Les femmes du bus 678

Affiche de Les femmes du bus 678 Dimanche, milieu d’après-midi, un vent frisquet se lève, les nuages reviennent à vitesse grand V, je fuis le jardin. Cinéma en fin d’après-midi, avec Les femmes du bus 678,de Mohamed Diab. Il est inspiré d’une histoire vraie.
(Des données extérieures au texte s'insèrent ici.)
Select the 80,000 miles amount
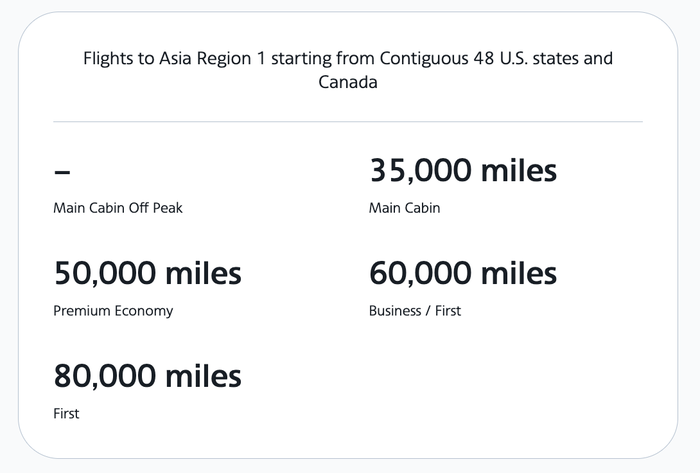The width and height of the screenshot is (700, 473). tap(147, 376)
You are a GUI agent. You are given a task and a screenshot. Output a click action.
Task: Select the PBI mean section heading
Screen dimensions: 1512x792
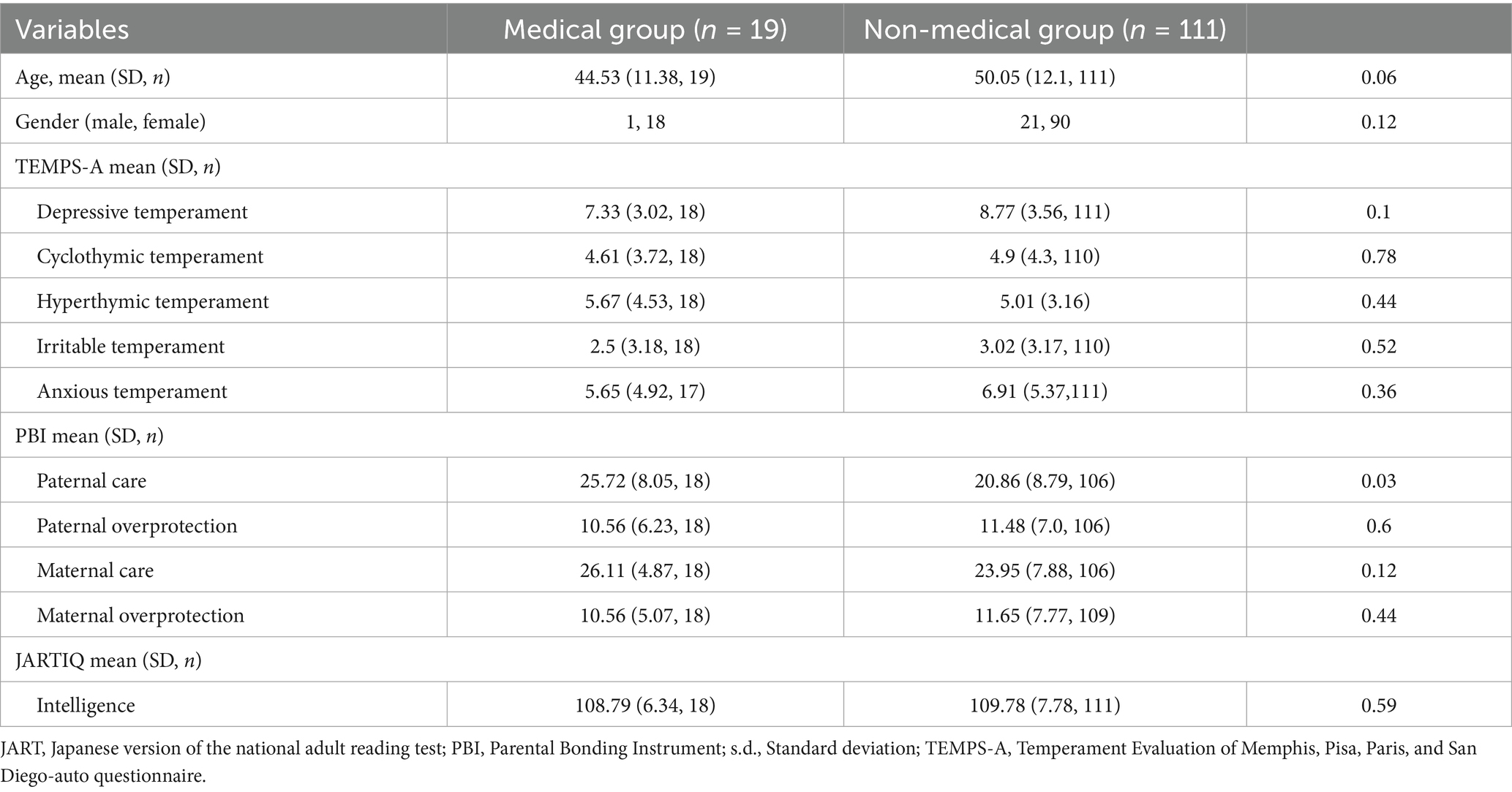(x=89, y=436)
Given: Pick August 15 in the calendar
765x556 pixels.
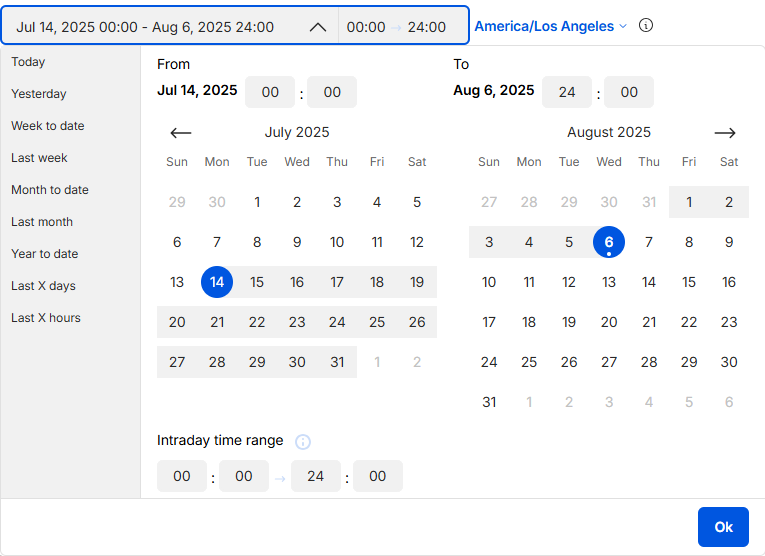Looking at the screenshot, I should 689,282.
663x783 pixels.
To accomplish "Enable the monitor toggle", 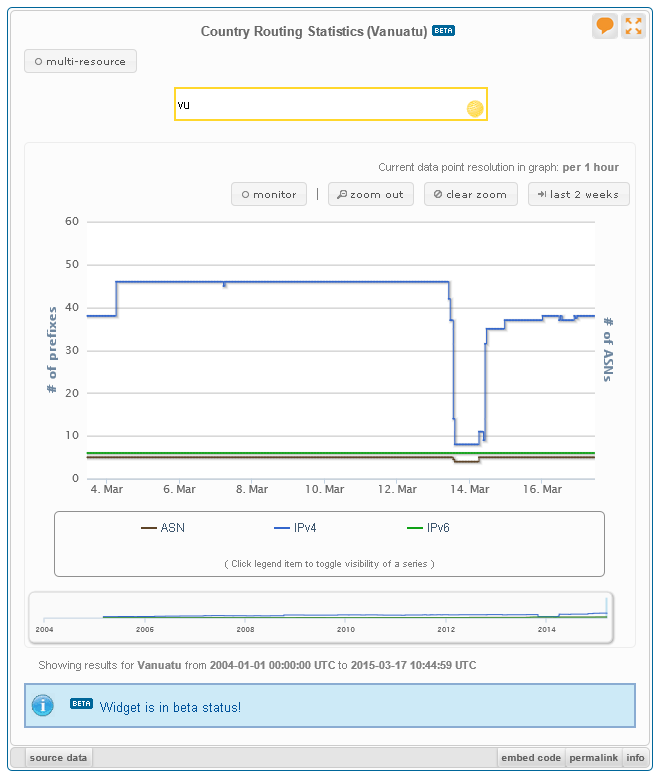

Le film : Le Caire, en 2008 et 2009. Fayza (Bushra Rozza), jeune femme voilée, mère de deux enfants, arrive régulièrement en retard à son travail, elle devrait prendre le bus mais ne supporte plus les mains baladeuses d’hommes qui ne prennent le bus que pour profiter de la promiscuité pour agresser impunément des femmes. Tout juste déposée par son ami devant chez sa mère, en traversant la rue, Nelly (Nahed El Sebaï) se fait accrocher par un automobiliste qui l’agresse en pleine rue. Emmenée par son mari médecin à un match de foot, Seba (Nelly Karim) est victime à la sortie du match d’une tentative de viol. Chacune finit par se révolter, leurs destins se croiser, l’une en donnant des cours gratuits d’auto-défense, la deuxième en portant plainte (la première en Égypte à vouloir aller jusqu’au bout, malgré le qu’en-dira-t-on et les pressions sociales et familiales), la troisième en passant à l’acte et en réagissant à la violence par la violence… L’inspecteur Essam va tenter de les aider à sa manière…
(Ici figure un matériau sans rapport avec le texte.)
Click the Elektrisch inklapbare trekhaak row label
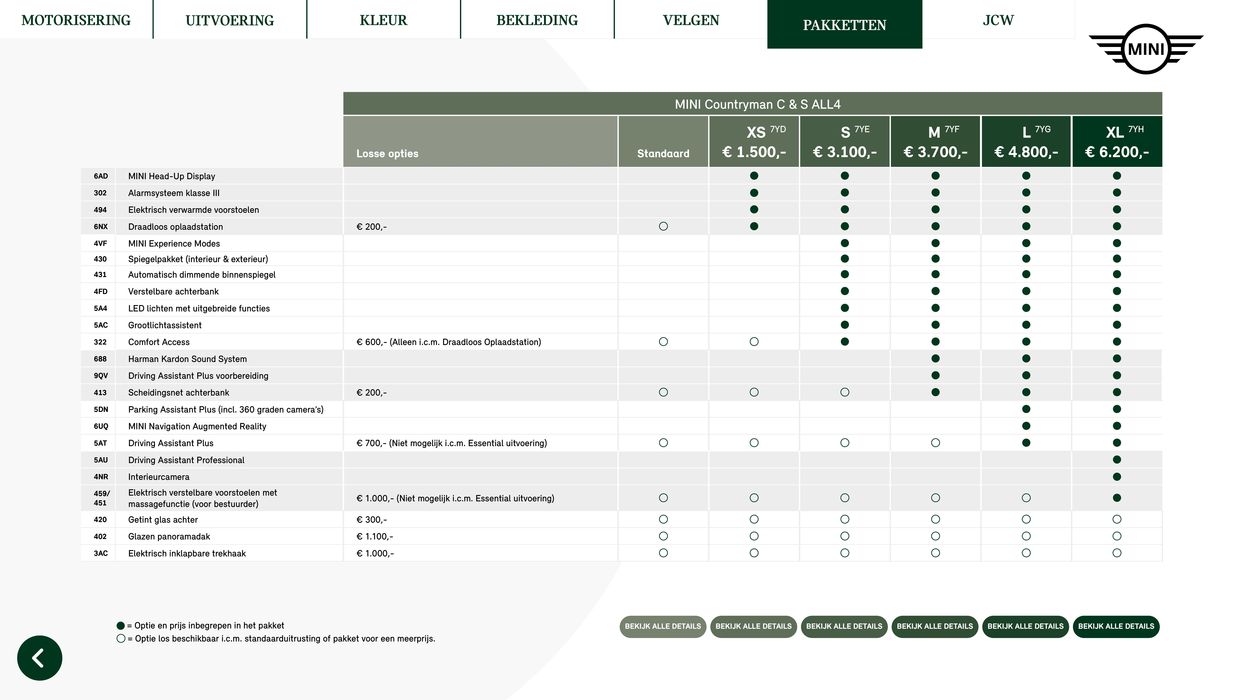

Mon avis : ce film s’inspire de l’histoire de Noha Rochdi, première victime d’agression à avoir été reconnue par la justice égyptienne, en 2008. Le film est sorti en 2010, avant le Printemps arabe donc. Mais la situation ne s’est pas améliorée depuis, les viols en marge des manifestations au Caire ont été nombreux… et souvent impunis. Ce film aborde la place de la femme, ou plutôt des femmes et de leur diversité, dans la société égyptienne. Quel que soit leur milieu social, toutes semblent victimes du comportement d’hommes frustrés et qui se croient tout permis… Quelques notes d’espoir quand même, malgré la pression familiale, le fiancé de Nelly finit par la soutenir dans sa lutte. L’inspecteur de police tente d’aider ces femmes: des hommes ont reçu des coups d’épingles à cheveux et de canif dans leurs parties intimes? Il les avertit qu’il n’est pas dupe et qu’ils n’étaient pas victimes de folles, mais d’un « juste » retour des choses… Aucun ne porte plainte, les femmes ne seront pas inquiétées… Ceci étant, l’évolution de la société risque de prendre du temps, les femmes continuent à être importunées dans les transports en commun, violées dans les rassemblements, en marge de manifestations ou de matchs, les poursuites restent rares, le poids de la société qui protège ces comportements reste trop lourd… Espérons que ce film aidera au moins à la prise de conscience du problème, sinon à sa résolution… A voir si vous le pouvez (distribution essentiellement en salles d’art et essai).